獣道一直線
JAVAをONにしてください。青い文字をクリックすると説明が表示されます。
<流刑体のオリジナリティ>

──流刑体のデザインは、すべてアニメのオリジナルですよね。

大畑 「原作の流刑体をそのまま出せばいいんじゃないの」って話も、たしかにあった。漫画の流刑体を描き起こして、アニメーションのキャラクターシートにして、映像上で動かしてみせるというのも、現実的にできる作業です。あえてオリジナルにしたのは、僕の中での、製作のモチベーションを高めたいというが、まず第一だったんですよね。『ヤマト』や『ガンダム』もそうだったし、古くは『マジンガー』もそうなんですけど、「こんなものが動くんですか?」っていうものがアニメーションで動いたときの快感とかインパクトっていうのは確実にある。それは、製作する方にとっては非常に苦しいし、自分の首を絞めるのと同じです。昔から、僕はいろんな作品でデザインをやってきたけど、原画や動画の人から「ふざけるな!」みたいな声が出るものがほとんどだった。だけど、それを通すことで得られるものも、やっぱりあると思うんです。そのくせ今回、自分がデザインするんじゃなくて、第三者のデザイナーを立てたいと思ったのは、第一に自分のモチベーションを高めるため。それと、第二に自分の暴走を止めるため(笑)。それには他人のデザインの方がいいだろうと思ったわけです。篠原(保)くんとは唯一、戦隊モノで一緒に仕事をしたことがあって、手腕は充分、わかりすぎるぐらいわかってる。ただ彼は、アニメーション用のデザインというのをやったことがなかったんですよ。でも、むしろそこに期待があった。結局、『ヤマト』にしても『マジンガーZ』にしてもそうですけど、アニメ畑とかアニメ世界にいるクリエイターよりも、アニメ以外の所にいるクリエイターを無理矢理アニメの世界に入れてくる方がおもしろいんです。微妙なギスギス感というか、違和感があって、そこから新しいものが生まれることが少なくない。

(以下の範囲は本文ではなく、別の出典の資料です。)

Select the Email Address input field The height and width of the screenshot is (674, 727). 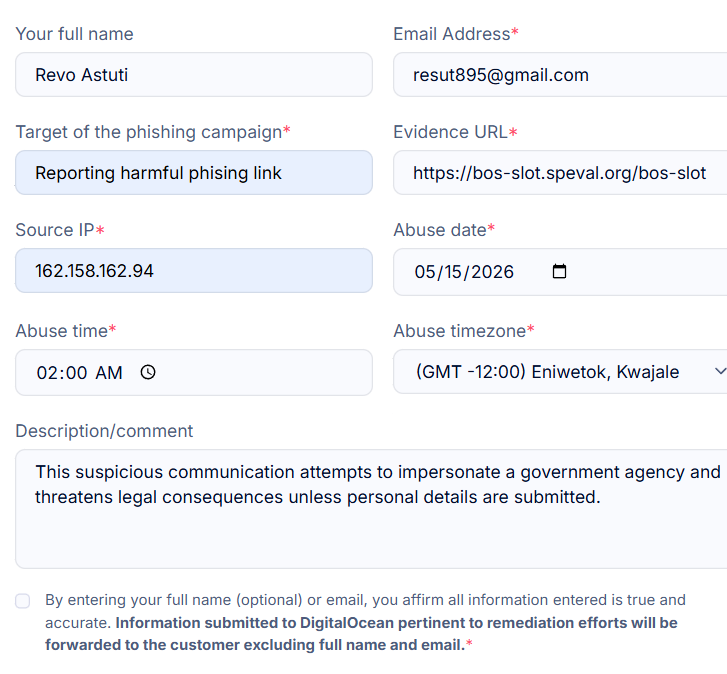click(560, 75)
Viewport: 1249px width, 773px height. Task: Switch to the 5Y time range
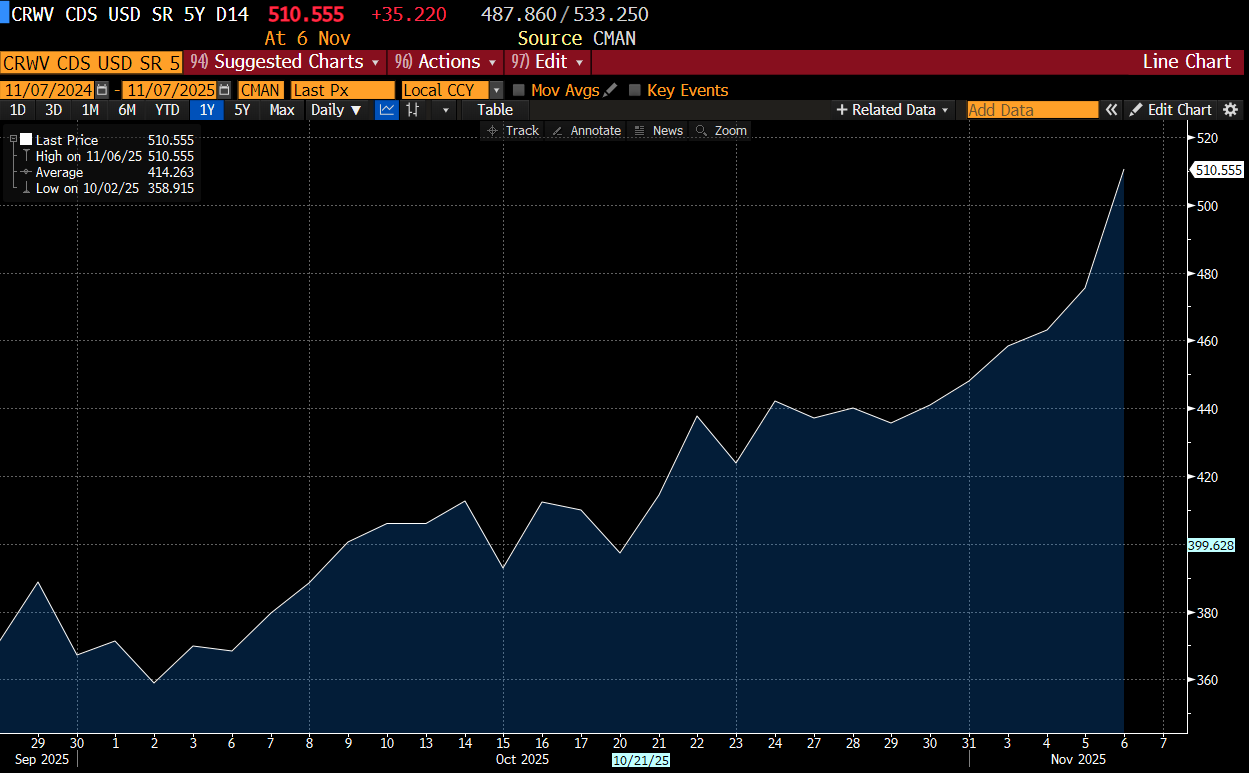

どうしてもアニメ業界っていうのは、近親相姦じゃないんですけど、同じ人がパターンの組み替えで仕事してて、血が濃いわけですよ。だから、何か突破口を作ろうと思ったら「アニメなんか知らねぇよ」ってヤツを連れてきて、そいつを放り込む。それで、そいつがアニメーションでどう料理するか。すると、やっぱり形になって出てくるところが違うんですよね。

──篠原さんは、ご自分のWEBサイトを開いておられますよね。今回の仕事では、相当苦しまれた様子ですが。

大畑 篠原君にとっても、彼自身の仕事の突破口になったんじゃないかな。クリエイターというのは、何年かに一度、浮き沈みの周期っていうのがある。そういう周期の狭間に『定光』が入ったみたいでね。僕は、「まわりのことは一切考えなくていいよ。誰が描こうが描くまいが、お前の知らないヤツなんだから、お前が描いたモノをオレたちが作るんだから何も遠慮するな」みたい話をしたんです。けっこうノッてきたのは第3~4話ぐらいからですかね。最初は、実写のデザインとアニメのデザインの違いとか、彼のキャリアの中での迷いとか、パターンの中からどう違うものを作り出すかというクリエイターの苦しみみたいなものとかが、やっぱり絵に出てるんですよ。尻上がりに調子が良くなってくるのは絵を見ればわかります。恐ろしいくらいに力が入ってきたなと。僕は、そういうのを見たときでも、モチベーションが高くなるわけですよね。実際、デザインを見たときに、「オレ、アニメーターじゃなくて監督で良かった」と(笑)。「こんなの描かされた日にゃあ、もう」と(爆笑)。長年アニメーションのデザインをやってると、線が多いとか複雑なデザインと言われつつも、単純化したり描きやすい方向に流れていくラインが、自分の中でどうしても出てきてしまう。だけど、彼はそういうのをまるっきり無視しているわけですよ。とにかく微妙な曲線がいっぱい入ってて、それがちょっと崩れると、もう篠原タッチじゃなくなってくるわけ。逆にそこを保存するというか、保持する画面ができたら、アニメーションのクリーチャーデザインの世界が、また一歩広がるんじゃないかと考えたんですよね。でき映えは見てもらった通りでね。僕は本当に、そこの原画・動画を描いた人には焼肉おごってあげてもいいと思うくらい嬉しいんですよね(笑)。上がってきたフィルムを見て自分がワクワクしたんですよ。まあ、続々と出ますので、楽しみにして欲しいですね。